> [What the task requires] For this exercise, restate the records word for word.

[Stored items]
==================================================

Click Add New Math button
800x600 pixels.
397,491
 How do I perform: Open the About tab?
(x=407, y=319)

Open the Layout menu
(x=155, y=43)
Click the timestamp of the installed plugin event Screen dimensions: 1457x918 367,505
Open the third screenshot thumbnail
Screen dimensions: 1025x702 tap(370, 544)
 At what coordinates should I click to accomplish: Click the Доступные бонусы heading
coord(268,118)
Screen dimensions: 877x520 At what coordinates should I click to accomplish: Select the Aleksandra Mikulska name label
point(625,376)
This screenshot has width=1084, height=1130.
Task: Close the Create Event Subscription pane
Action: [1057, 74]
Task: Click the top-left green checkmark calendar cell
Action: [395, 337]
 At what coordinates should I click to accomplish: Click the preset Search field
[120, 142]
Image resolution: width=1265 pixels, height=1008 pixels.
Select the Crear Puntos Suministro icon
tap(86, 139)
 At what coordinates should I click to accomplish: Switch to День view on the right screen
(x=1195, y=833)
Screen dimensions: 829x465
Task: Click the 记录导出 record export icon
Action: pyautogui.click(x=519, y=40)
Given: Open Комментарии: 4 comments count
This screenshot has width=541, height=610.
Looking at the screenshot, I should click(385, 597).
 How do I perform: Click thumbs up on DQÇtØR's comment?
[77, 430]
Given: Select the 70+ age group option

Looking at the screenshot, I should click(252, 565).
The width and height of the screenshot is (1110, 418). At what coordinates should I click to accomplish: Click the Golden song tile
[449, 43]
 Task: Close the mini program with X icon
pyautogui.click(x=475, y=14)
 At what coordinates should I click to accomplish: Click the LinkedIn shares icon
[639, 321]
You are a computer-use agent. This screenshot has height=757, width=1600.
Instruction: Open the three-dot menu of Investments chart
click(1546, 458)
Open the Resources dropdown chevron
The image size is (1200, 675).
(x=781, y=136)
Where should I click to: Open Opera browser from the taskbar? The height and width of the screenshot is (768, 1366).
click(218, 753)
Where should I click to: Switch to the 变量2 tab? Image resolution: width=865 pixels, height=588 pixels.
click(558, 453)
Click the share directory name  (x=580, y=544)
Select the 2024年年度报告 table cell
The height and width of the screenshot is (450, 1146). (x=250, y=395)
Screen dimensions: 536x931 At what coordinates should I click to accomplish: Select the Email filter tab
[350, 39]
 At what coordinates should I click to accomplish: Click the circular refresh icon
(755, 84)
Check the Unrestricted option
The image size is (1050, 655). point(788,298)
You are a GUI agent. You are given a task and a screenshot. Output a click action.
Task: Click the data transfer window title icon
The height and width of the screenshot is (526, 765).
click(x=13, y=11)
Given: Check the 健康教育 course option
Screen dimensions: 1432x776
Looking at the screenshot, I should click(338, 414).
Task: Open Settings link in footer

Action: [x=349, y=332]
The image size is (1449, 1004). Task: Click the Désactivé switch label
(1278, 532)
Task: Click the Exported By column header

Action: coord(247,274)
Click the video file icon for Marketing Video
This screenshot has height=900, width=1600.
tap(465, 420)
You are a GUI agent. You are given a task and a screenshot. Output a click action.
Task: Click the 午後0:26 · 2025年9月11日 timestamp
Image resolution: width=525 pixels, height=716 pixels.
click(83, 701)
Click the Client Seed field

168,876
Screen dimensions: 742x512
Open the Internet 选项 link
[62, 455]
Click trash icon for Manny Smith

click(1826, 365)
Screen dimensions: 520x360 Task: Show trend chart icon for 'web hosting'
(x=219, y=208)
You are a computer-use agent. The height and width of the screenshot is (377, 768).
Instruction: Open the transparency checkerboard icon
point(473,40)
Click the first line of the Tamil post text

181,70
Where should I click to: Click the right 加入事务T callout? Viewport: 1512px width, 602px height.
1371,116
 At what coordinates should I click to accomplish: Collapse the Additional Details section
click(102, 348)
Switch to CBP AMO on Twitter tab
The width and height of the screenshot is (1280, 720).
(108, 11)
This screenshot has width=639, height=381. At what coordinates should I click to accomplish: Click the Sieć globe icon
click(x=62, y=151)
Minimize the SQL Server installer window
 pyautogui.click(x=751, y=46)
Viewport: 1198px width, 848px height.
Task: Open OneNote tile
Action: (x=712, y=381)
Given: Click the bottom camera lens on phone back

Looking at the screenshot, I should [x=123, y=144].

==================================================

> [Result for this task]
Click Add New Math button
800x600 pixels.
397,491
 How do I perform: Open the About tab?
(x=407, y=319)

Open the Layout menu
(x=155, y=43)
Click the timestamp of the installed plugin event Screen dimensions: 1457x918 367,505
Open the third screenshot thumbnail
Screen dimensions: 1025x702 tap(370, 544)
 At what coordinates should I click to accomplish: Click the Доступные бонусы heading
coord(268,118)
Screen dimensions: 877x520 At what coordinates should I click to accomplish: Select the Aleksandra Mikulska name label
point(625,376)
This screenshot has width=1084, height=1130.
Task: Close the Create Event Subscription pane
Action: [1057, 74]
Task: Click the top-left green checkmark calendar cell
Action: [395, 337]
 At what coordinates should I click to accomplish: Click the preset Search field
[120, 142]
Image resolution: width=1265 pixels, height=1008 pixels.
Select the Crear Puntos Suministro icon
tap(86, 139)
 At what coordinates should I click to accomplish: Switch to День view on the right screen
(x=1195, y=833)
Screen dimensions: 829x465
Task: Click the 记录导出 record export icon
Action: pyautogui.click(x=519, y=40)
Given: Open Комментарии: 4 comments count
This screenshot has width=541, height=610.
Looking at the screenshot, I should click(385, 597).
 How do I perform: Click thumbs up on DQÇtØR's comment?
[77, 430]
Given: Select the 70+ age group option

Looking at the screenshot, I should click(252, 565).
The width and height of the screenshot is (1110, 418). At what coordinates should I click to accomplish: Click the Golden song tile
[449, 43]
 Task: Close the mini program with X icon
pyautogui.click(x=475, y=14)
 At what coordinates should I click to accomplish: Click the LinkedIn shares icon
[639, 321]
You are a computer-use agent. This screenshot has height=757, width=1600.
Instruction: Open the three-dot menu of Investments chart
click(1546, 458)
Open the Resources dropdown chevron
The image size is (1200, 675).
(x=781, y=136)
Where should I click to: Open Opera browser from the taskbar? The height and width of the screenshot is (768, 1366).
click(218, 753)
Where should I click to: Switch to the 变量2 tab? Image resolution: width=865 pixels, height=588 pixels.
click(558, 453)
Click the share directory name  (x=580, y=544)
Select the 2024年年度报告 table cell
The height and width of the screenshot is (450, 1146). (x=250, y=395)
Screen dimensions: 536x931 At what coordinates should I click to accomplish: Select the Email filter tab
[350, 39]
 At what coordinates should I click to accomplish: Click the circular refresh icon
(755, 84)
Check the Unrestricted option
The image size is (1050, 655). point(788,298)
You are a GUI agent. You are given a task and a screenshot. Output a click action.
Task: Click the data transfer window title icon
The height and width of the screenshot is (526, 765).
click(x=13, y=11)
Given: Check the 健康教育 course option
Screen dimensions: 1432x776
Looking at the screenshot, I should click(338, 414).
Task: Open Settings link in footer

Action: [x=349, y=332]
The image size is (1449, 1004). Task: Click the Désactivé switch label
(1278, 532)
Task: Click the Exported By column header

Action: coord(247,274)
Click the video file icon for Marketing Video
This screenshot has height=900, width=1600.
tap(465, 420)
You are a GUI agent. You are given a task and a screenshot. Output a click action.
Task: Click the 午後0:26 · 2025年9月11日 timestamp
Image resolution: width=525 pixels, height=716 pixels.
click(83, 701)
Click the Client Seed field

168,876
Screen dimensions: 742x512
Open the Internet 选项 link
[62, 455]
Click trash icon for Manny Smith

click(1826, 365)
Screen dimensions: 520x360 Task: Show trend chart icon for 'web hosting'
(x=219, y=208)
You are a computer-use agent. The height and width of the screenshot is (377, 768).
Instruction: Open the transparency checkerboard icon
point(473,40)
Click the first line of the Tamil post text

181,70
Where should I click to: Click the right 加入事务T callout? Viewport: 1512px width, 602px height.
1371,116
 At what coordinates should I click to accomplish: Collapse the Additional Details section
click(102, 348)
Switch to CBP AMO on Twitter tab
The width and height of the screenshot is (1280, 720).
(108, 11)
This screenshot has width=639, height=381. At what coordinates should I click to accomplish: Click the Sieć globe icon
click(x=62, y=151)
Minimize the SQL Server installer window
 pyautogui.click(x=751, y=46)
Viewport: 1198px width, 848px height.
Task: Open OneNote tile
Action: (x=712, y=381)
Given: Click the bottom camera lens on phone back

Looking at the screenshot, I should [x=123, y=144].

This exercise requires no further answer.